The legend of the sword is that it was found inside the monster, Yamata no Orochi, by the god Susanoo (autocorrect insists I mean Susan, so let’s all share a laugh at that). The sword eventually wound up in the hands of warrior Yamato Takeru, who realized that the weapon could control the direction of the wind. After that its whereabouts and how it ended up at Atsuta become a bit murky, but that can’t be helped as no one is actually allowed to look at the thing.
Whether you believe in Shinto legends or not, you won’t be able to deny that the grounds of Atsuta Jingu have an otherworldly air. Once you pass the large Torii gates at the entrance you have entered the realm of the gods, and it certainly feels that way.

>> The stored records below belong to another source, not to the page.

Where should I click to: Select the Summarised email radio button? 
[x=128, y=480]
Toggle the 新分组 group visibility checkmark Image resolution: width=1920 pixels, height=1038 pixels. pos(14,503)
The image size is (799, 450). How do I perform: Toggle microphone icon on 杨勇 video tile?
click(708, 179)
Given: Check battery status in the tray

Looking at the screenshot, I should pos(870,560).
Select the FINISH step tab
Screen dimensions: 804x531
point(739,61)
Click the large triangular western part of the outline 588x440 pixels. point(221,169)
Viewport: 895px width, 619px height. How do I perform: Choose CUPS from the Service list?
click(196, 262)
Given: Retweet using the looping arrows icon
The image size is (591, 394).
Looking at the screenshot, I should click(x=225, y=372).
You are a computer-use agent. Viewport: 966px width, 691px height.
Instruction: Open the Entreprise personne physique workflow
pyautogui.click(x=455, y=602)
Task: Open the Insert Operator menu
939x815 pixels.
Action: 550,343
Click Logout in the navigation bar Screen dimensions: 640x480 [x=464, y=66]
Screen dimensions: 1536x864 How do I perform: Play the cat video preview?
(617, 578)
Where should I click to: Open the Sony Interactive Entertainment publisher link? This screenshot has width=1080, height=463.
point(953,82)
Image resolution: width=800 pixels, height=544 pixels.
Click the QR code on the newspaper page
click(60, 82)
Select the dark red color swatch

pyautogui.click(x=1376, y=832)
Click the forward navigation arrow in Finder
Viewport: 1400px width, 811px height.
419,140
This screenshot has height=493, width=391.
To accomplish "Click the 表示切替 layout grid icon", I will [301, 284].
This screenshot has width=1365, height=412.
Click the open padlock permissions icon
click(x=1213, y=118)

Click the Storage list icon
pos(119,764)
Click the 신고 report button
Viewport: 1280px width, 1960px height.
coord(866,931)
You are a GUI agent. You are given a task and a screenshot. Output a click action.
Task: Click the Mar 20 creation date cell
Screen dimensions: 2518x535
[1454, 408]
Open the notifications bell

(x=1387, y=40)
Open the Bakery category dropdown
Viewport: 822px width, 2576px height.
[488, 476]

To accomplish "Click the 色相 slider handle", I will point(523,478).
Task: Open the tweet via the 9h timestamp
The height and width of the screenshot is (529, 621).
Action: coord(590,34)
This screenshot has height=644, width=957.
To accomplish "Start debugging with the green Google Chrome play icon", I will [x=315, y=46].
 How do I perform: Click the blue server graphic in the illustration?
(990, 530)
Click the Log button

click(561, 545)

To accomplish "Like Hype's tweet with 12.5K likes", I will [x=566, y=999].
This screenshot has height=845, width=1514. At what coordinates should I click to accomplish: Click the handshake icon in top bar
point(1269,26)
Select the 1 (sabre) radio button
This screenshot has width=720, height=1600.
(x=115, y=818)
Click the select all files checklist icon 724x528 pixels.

Though this is a very old shrine the buildings as you see them today were constructed in the 50s due to destruction from bombing during WWII. The official website has a lot of good information in English, and it also tells you when all the festivals are.
Nagoya Castle: An Ancient and Modern Marvel
When I first moved to Nagoya years ago, Nagoya Castle wasn’t all that. A replica castle with a small museum inside. Great view from the top, and interesting to look at from the grounds, but it felt too much like a replica. I didn’t get that authentic feeling of this is Japan.
But that has all changed now as Nagoya Castle has dramatically upped its game not only by changing the interior of the castle to better reflect the feel of a traditional castle town. But also due to the construction of Honmaru Palace.
This is a new building that has been painstakingly recreated based on original plans. It is almost entirely made of cypress (so as an added bonus it smells great!) and features really stunning art and fixtures. Japan lost many historical treasures during the bombings so its wonderful to see these ancient buildings come back to life with a little modern ingenuity.
Outside of the castle Kinshachi Yokocho, an Edo-inspired town featuring Nagoya cuisine has recently opened as well.
Read more about the castle here or Kinshachi Yokocho here.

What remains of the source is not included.